As explained above, according to this embodiment, a vacuum brake valve is provided to allow atmospheric air to flow into the low pressure chamber, and a vacuum brake valve is provided to allow atmospheric air to flow into the low pressure chamber, and a vacuum brake valve is provided to restore the pressure in the low pressure chamber through the main passage from the high pressure gas supply system on the upstream side of the low pressure chamber. By introducing air and stopping the ejector with a certain time constant, these three elements are automatically linked, so in the method of stopping the hot air tunnel equipment, it is possible to partition the main air flow path of the exhaust system. The pressure within the low pressure chamber can be restored to near atmospheric pressure within a predetermined time without providing a flow path closing means such as a valve.

In addition, since it is possible to omit flow path closing means such as a gate valve in the main flow path of the exhaust system, it is not only effective in terms of cost, but also avoids accidents in hot air tunnel equipment that may occur due to gate valve malfunction. .

In addition, in the above embodiment, an example was explained in which an ejector was used as a fluid jet means for bringing the pressure inside the low pressure chamber to a certain low pressure state, but the present invention is not limited to this, and the present invention is not limited to this. There is no problem.

Further, in the above embodiment, the pressure control valve 16 for adjusting the amount of air for driving the ejector is stopped after a certain time constant, but the same effect can be obtained even if the pressure control valve 16 is closed after a certain closing time.

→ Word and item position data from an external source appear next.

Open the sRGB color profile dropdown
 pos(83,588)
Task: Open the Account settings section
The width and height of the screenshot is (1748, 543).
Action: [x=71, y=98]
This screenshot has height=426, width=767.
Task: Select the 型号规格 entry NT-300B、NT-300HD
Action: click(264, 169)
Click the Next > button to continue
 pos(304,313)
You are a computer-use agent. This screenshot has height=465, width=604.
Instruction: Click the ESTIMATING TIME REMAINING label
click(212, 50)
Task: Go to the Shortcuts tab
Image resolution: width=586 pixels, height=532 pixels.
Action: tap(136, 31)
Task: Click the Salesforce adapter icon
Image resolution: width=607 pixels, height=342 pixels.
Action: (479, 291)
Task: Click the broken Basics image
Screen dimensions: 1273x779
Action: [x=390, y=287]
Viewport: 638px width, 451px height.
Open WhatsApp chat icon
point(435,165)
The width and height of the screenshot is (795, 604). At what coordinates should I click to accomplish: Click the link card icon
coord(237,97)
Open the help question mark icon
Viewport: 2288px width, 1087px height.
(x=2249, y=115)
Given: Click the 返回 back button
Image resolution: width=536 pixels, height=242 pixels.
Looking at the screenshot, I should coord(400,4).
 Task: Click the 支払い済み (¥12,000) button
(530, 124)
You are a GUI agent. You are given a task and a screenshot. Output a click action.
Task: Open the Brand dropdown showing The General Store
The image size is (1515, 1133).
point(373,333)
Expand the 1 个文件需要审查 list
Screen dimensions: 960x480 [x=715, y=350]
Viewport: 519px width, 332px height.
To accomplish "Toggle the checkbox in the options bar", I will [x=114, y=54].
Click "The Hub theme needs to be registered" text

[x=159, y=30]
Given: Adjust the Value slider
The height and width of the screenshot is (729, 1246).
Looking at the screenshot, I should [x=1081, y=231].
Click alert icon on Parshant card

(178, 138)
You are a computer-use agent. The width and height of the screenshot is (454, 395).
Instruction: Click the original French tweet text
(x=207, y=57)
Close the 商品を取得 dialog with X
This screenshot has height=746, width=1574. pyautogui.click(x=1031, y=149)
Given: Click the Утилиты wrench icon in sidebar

[Effects of the Invention] As explained in detail above, according to the present invention, the pressure in the low pressure chamber can be reduced at the time of stoppage without providing a flow path closing means such as a gate valve in the main flow path of the air flow in the exhaust system. It is possible to provide a method for stopping a wind tunnel apparatus that allows the pressure to be restored to near atmospheric pressure.

Furthermore, according to the present invention, a flow path closing means such as a gate valve can be omitted in the main flow path of the exhaust system, so a method for shutting down a wind tunnel apparatus is low-cost and eliminates the risk of accidents due to malfunction of the gate valve. can be provided.

[Brief explanation of the drawing]

1 is a schematic configuration diagram of a hot air tunnel apparatus according to an embodiment of the present invention, FIG. 2 is a piping system diagram of the hot air tunnel apparatus of FIG. 1, and FIG. 3 is a diagram of the hot air tunnel of FIG. 1. FIG. 4 is a diagram showing the relationship between ejector drive air amount and low-pressure chamber pressure, and FIG. FIG. 3 is a diagram showing experimental data. DESCRIPTION OF SYMBOLS 1... Lean burn heater, 2... Nozzle, 6... Low pressure chamber, 4... Downstream exhaust duct, 5... Ejector,
6... Vacuum break vent, 7... Main channel piping, 8...
...High pressure air piping, 9...High pressure oxygen piping, 10...
Air piping, 11...High pressure hydrogen piping, 12.16...
Pressure control valve.

Claims (1)

[Claims] 1. Consisting of a high-pressure gas supply system, a gas heating section, a nozzle, a low-pressure chamber, a fluid jetting means for bringing the pressure in the low-pressure chamber to a certain low-pressure state, and an exhaust system. In the method for stopping a wind tunnel apparatus, a vacuum break valve is provided to allow atmospheric air to flow into the low pressure chamber, and air is introduced from the high pressure gas supply system upstream of the low pressure chamber through the main channel passing through the gas heating section and the nozzle. Further, the fluid ejecting means is stopped with a predetermined time constant, and by interlocking these three elements, the pressure in the low pressure chamber is restored to near atmospheric pressure within a predetermined time. A method of stopping a wind tunnel apparatus characterized by the following.